Abstract

This study established the efficiency of a fixed bed column in the removal of Ni (II) and Cu (II) ions from an industrial paint effluent. The kola nut pod was characterized to identify functional groups, morphology, and porosity nature of the adsorbent. The appearance and shifts of some peaks in the Fourier transform infrared (FTIR) spectra revealed amide, carboxyl, and hydroxyl groups. The scanning electron microscopy (SEM) analysis revealed a non-cellulosic morphology with clear pore structure; the BET analysis gave a surface area and pore volume values of 225.0 m²/g and 0.03949 cm³/g, respectively.

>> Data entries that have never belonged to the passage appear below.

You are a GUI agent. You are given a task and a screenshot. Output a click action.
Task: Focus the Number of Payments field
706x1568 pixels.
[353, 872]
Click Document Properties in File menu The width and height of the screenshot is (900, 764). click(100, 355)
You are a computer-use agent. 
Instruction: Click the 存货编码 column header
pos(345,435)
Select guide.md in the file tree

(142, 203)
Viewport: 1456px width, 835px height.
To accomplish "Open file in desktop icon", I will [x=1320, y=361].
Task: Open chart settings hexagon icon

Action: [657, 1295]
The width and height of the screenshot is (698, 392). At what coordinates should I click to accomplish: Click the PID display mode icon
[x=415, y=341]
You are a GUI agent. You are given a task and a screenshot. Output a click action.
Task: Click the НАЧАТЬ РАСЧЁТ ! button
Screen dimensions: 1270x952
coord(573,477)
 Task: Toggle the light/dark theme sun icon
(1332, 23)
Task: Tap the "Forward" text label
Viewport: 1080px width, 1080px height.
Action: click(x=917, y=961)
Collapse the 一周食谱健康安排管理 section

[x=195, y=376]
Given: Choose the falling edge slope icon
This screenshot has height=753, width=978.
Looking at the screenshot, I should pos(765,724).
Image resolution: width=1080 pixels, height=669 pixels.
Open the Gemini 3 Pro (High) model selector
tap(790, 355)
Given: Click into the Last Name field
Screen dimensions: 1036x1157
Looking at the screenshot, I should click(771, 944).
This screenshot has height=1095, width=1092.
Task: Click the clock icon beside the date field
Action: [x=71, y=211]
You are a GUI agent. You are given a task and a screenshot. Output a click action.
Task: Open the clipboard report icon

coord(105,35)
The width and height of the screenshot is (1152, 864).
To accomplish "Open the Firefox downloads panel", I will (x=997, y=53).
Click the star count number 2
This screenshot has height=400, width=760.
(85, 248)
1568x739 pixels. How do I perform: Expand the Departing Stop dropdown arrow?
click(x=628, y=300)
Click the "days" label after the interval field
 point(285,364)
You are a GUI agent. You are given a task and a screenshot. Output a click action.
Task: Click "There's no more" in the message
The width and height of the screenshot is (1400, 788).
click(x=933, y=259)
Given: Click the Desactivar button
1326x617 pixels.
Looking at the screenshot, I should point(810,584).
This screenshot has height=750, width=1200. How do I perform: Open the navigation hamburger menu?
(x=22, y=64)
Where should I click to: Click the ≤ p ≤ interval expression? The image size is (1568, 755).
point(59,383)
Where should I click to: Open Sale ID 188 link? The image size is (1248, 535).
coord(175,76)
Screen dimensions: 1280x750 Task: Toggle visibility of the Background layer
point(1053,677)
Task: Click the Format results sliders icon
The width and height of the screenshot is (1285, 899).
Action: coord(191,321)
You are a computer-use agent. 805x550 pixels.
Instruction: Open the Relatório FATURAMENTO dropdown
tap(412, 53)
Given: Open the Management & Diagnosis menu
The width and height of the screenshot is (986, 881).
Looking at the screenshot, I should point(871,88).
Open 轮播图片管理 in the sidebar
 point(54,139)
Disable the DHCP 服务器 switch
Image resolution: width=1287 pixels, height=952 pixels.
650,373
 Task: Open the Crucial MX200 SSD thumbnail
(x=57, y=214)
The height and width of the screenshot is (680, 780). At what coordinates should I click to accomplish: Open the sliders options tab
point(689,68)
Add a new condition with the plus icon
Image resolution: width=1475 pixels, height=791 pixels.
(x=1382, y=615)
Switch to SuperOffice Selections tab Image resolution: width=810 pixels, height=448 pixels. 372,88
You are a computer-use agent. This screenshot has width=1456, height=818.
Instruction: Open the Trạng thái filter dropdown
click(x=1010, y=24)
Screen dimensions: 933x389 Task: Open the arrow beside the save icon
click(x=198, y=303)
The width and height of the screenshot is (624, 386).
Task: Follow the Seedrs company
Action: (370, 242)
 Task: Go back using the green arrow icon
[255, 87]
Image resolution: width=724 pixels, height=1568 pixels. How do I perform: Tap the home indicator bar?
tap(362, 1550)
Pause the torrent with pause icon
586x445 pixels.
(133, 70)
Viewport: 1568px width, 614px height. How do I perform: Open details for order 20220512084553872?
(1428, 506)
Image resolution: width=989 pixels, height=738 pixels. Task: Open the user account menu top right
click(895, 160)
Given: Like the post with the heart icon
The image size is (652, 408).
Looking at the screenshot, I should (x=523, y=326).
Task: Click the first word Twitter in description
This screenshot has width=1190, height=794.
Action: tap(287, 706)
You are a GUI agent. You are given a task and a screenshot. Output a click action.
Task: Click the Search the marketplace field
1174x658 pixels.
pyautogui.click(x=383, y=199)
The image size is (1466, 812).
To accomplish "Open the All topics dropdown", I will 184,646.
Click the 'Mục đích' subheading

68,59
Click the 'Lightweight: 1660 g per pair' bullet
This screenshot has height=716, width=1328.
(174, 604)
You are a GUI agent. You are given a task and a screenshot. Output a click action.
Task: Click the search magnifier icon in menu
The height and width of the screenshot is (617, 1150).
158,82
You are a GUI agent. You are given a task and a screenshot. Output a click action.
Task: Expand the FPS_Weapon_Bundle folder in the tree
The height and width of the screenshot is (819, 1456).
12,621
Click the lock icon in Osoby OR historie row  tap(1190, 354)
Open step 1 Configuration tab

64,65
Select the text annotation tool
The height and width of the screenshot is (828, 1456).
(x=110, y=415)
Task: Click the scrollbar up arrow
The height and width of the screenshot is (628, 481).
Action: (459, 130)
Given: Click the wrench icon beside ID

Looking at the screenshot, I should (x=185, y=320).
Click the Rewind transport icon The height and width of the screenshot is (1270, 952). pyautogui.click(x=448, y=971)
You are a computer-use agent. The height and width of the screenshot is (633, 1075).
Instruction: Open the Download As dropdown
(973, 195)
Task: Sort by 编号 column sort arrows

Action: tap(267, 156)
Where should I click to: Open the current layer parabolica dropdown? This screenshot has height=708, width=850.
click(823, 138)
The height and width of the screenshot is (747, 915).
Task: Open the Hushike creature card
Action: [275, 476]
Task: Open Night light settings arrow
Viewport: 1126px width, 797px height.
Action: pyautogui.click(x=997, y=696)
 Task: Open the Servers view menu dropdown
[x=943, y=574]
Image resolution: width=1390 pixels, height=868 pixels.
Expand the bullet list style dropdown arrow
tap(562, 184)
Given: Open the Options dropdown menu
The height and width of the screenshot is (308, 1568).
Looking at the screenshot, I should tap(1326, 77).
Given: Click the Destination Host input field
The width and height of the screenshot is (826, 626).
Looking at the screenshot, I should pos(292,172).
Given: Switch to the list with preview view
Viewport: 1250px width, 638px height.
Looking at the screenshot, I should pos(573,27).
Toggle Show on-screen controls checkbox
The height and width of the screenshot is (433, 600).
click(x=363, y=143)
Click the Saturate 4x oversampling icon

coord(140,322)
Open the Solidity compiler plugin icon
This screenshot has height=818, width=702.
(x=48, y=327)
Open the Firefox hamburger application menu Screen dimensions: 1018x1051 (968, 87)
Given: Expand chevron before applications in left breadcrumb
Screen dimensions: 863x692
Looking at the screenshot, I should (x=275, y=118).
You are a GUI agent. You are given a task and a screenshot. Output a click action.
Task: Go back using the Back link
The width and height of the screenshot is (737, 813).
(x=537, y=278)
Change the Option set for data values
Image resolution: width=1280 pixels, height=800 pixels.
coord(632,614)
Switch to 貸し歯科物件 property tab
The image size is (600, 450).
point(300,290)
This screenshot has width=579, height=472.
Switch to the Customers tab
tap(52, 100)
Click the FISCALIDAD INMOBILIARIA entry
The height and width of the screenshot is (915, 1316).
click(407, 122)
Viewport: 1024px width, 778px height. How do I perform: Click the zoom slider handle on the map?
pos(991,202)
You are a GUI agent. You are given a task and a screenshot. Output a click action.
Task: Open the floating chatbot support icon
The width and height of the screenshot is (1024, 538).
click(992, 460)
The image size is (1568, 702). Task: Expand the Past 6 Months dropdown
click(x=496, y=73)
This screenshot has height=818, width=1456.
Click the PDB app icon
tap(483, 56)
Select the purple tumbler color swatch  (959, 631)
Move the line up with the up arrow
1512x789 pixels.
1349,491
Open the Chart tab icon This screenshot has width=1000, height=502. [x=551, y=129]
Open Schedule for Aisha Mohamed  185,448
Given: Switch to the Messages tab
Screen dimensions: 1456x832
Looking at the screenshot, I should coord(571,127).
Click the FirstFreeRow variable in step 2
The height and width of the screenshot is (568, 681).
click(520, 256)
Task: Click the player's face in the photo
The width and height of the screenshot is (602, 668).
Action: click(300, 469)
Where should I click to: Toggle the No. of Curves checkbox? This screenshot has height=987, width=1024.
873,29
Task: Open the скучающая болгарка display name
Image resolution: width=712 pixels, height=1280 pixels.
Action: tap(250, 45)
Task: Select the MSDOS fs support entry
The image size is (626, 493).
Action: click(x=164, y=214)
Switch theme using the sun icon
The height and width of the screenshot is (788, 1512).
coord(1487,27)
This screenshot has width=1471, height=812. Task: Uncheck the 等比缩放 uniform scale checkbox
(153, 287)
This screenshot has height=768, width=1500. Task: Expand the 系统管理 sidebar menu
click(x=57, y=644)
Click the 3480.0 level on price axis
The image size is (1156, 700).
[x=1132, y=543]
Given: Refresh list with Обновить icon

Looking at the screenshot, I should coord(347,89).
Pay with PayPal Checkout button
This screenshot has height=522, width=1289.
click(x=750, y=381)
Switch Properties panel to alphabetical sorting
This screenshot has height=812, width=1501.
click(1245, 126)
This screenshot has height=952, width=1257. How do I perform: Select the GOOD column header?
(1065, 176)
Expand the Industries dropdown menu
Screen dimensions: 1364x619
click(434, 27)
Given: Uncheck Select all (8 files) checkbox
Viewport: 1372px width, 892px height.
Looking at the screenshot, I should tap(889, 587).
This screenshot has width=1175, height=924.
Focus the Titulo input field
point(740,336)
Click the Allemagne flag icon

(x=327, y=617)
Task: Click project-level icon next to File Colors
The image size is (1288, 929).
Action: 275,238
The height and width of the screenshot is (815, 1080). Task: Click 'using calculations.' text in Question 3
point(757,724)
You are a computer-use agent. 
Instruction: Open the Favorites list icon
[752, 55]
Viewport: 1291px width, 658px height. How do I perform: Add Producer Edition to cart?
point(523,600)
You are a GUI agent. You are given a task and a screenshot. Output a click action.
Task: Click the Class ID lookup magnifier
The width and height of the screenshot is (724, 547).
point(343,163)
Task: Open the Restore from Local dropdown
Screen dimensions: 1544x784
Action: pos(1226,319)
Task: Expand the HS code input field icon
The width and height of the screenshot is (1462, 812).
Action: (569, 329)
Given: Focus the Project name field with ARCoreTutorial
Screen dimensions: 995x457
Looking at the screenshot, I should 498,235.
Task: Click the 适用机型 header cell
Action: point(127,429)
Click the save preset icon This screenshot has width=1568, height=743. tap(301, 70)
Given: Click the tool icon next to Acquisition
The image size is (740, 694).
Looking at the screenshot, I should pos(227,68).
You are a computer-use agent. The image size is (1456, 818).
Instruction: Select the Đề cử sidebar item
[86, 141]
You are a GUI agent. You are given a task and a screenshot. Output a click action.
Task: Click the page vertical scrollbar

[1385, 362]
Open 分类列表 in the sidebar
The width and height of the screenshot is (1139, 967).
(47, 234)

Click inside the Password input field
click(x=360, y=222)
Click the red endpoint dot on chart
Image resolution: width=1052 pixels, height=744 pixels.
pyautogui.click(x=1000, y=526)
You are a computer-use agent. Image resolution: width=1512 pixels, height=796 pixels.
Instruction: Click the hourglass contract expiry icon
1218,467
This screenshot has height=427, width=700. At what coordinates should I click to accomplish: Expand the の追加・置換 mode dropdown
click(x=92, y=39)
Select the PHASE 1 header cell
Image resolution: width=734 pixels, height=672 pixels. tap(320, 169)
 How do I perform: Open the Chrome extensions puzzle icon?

Surface area and pore volume of the loaded adsorbent decreased by 37.87 and 98.66%, respectively. Deposition and coverage of adsorptive sites were observed on the loaded adsorbent from the SEM results. Raw effluent from paint production industry was analyzed using the atomic absorption spectrophotometer (AAS). Results obtained indicated the presence of Ni(II) and Cu(II) at concentrations of 5.3747 mg/L and 35.6636 mg/L, respectively, among other heavy metals. Optimum values for an efficient column parametric study were obtained at a bed height of 10.0 cm, flow rate of 5.0 mL/min and at their respective initial concentrations. The percentage removal for Ni(II) and Cu(II) ions were 29.35 and 93.9%, respectively, with corresponding adsorption capacity of 12.841 and 6.100 mg/g. The range of values of the error functions obtained from the analysis on Thomas model for adsorption of both copper and nickel ions are SSE values range 0.0053–0.0928 and 0.0044–0.7491, HYBRID values of 0.0143–1.0999 and 0.0057–9.7006, MPSD values of 0.5193–5.4680 and 0.2260–30.0215 and R² values of 0.2720–0.8027 and 0.0008–0.5866, respectively. The kinetic isotherms revealed that the Thomas gave the lowest error between calculated and experimental values, coefficient of determination and thus can be used in describing the behavior of the adsorption process.

摘要

本研究确定了固定床柱从工业油漆流出物中去除 Ni (II) 和 Cu (II) 离子的效率。对可乐果荚进行表征以识别吸附剂的官能团、形态和孔隙率。傅里叶变换红外 (FTIR) 光谱中某些峰的出现和位移揭示了酰胺、羧基和羟基。扫描电子显微镜 (SEM) 分析显示具有清晰孔结构的非纤维素形态；BET 分析得出的表面积和孔体积值为 225.0 m ² /g 和 0.03949 cm ³/g，分别。负载的吸附剂的表面积和孔体积分别减少了 37.87% 和 98.66%。从 SEM 结果观察到负载吸附剂上的吸附位点的沉积和覆盖。使用原子吸收分光光度计 (AAS) 分析涂料生产行业的原始废水。获得的结果表明，除其他重金属外，Ni(II) 和 Cu(II) 的浓度分别为 5.3747 毫克/升和 35.6636 毫克/升。有效色谱柱参数研究的最佳值是在 10.0 cm 的床高、5.0 mL/min 的流速和它们各自的初始浓度下获得的。Ni(II) 和 Cu(II) 离子的去除百分比分别为 29.35% 和 93.9%，相应的吸附容量分别为 12.841 和 6.100 mg/g。R ²值分别为 0.2720–0.8027 和 0.0008–0.5866。动力学等温线表明，托马斯给出了计算值和实验值之间的最低误差、决定系数，因此可用于描述吸附过程的行为。